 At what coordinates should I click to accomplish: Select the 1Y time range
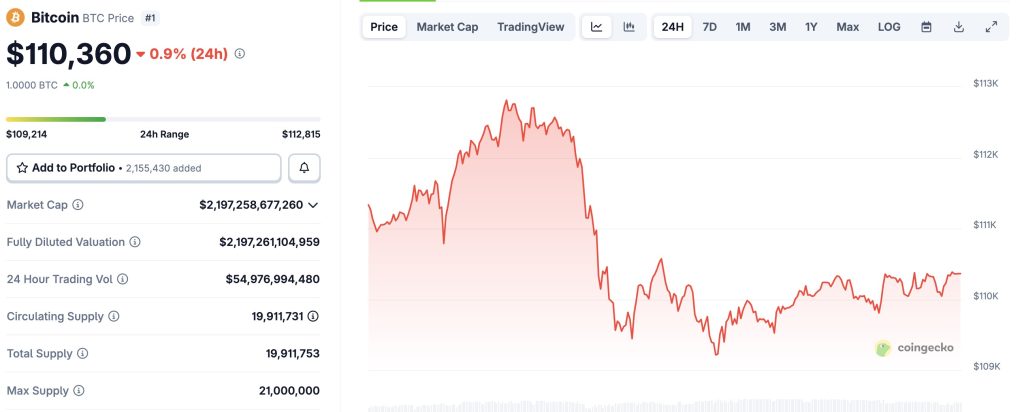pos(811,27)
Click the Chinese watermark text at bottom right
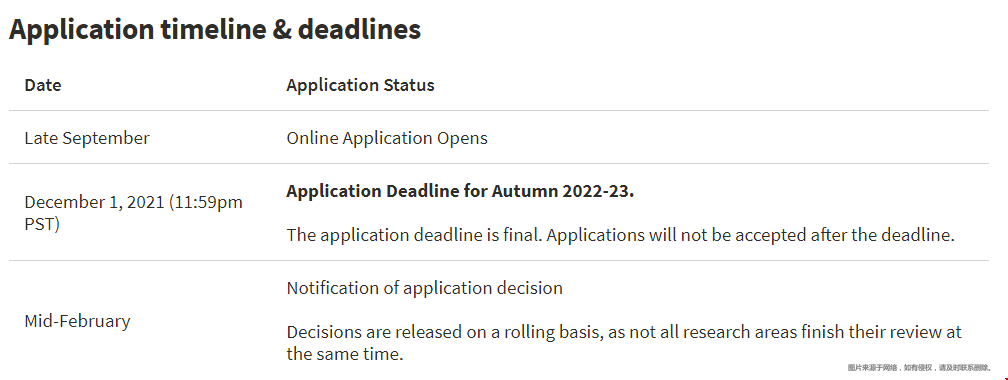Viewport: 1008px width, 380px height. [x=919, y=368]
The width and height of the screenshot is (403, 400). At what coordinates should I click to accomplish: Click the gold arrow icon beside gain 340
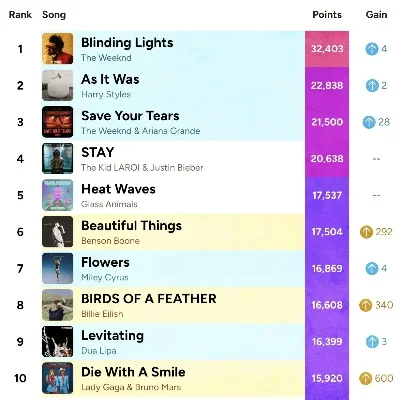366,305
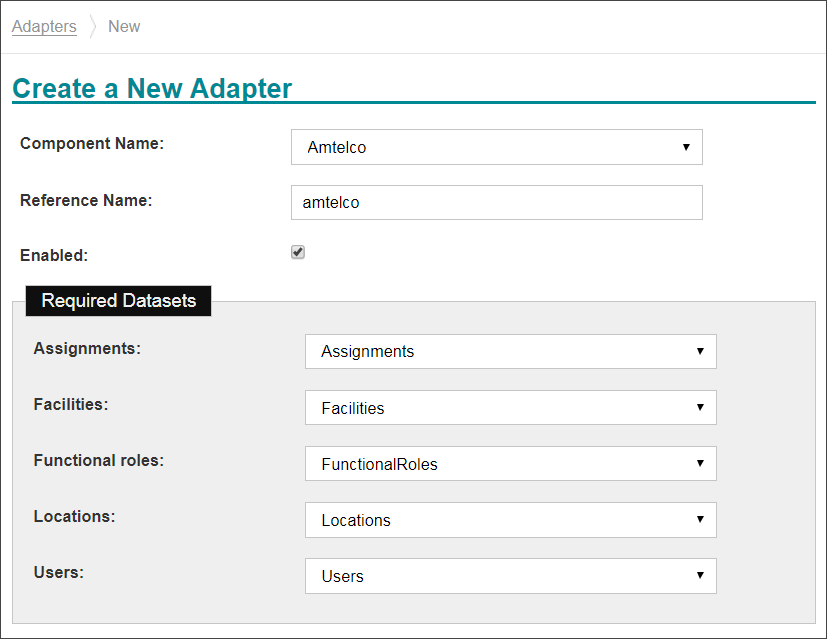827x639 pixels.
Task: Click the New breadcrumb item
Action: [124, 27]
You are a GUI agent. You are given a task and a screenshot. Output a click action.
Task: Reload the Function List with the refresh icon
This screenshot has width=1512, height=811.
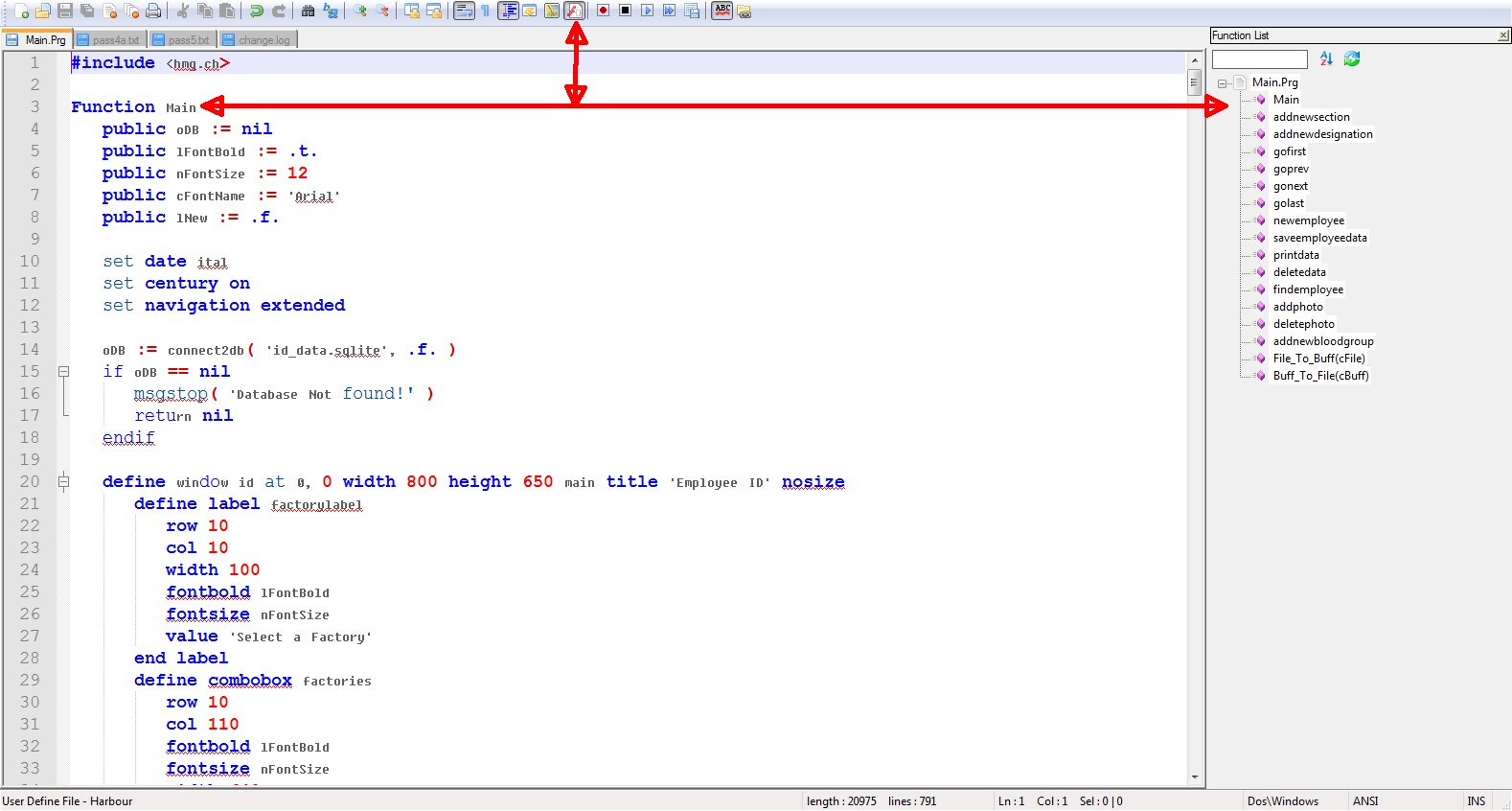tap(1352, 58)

- WHAT IS REQUIRED -
Pictures stay out; the records above are otherwise reproduced exactly.

- WRITTEN RESPONSE -
 At what coordinates should I click to accomplish: Select the 1Y time range
pos(811,27)
Click the Chinese watermark text at bottom right
Viewport: 1008px width, 380px height. [x=919, y=368]
The width and height of the screenshot is (403, 400). At what coordinates should I click to accomplish: Click the gold arrow icon beside gain 340
366,305
827x639 pixels.
Task: Click the New breadcrumb item
Action: [124, 27]
You are a GUI agent. You are given a task and a screenshot. Output a click action.
Task: Reload the Function List with the refresh icon
This screenshot has width=1512, height=811.
tap(1352, 58)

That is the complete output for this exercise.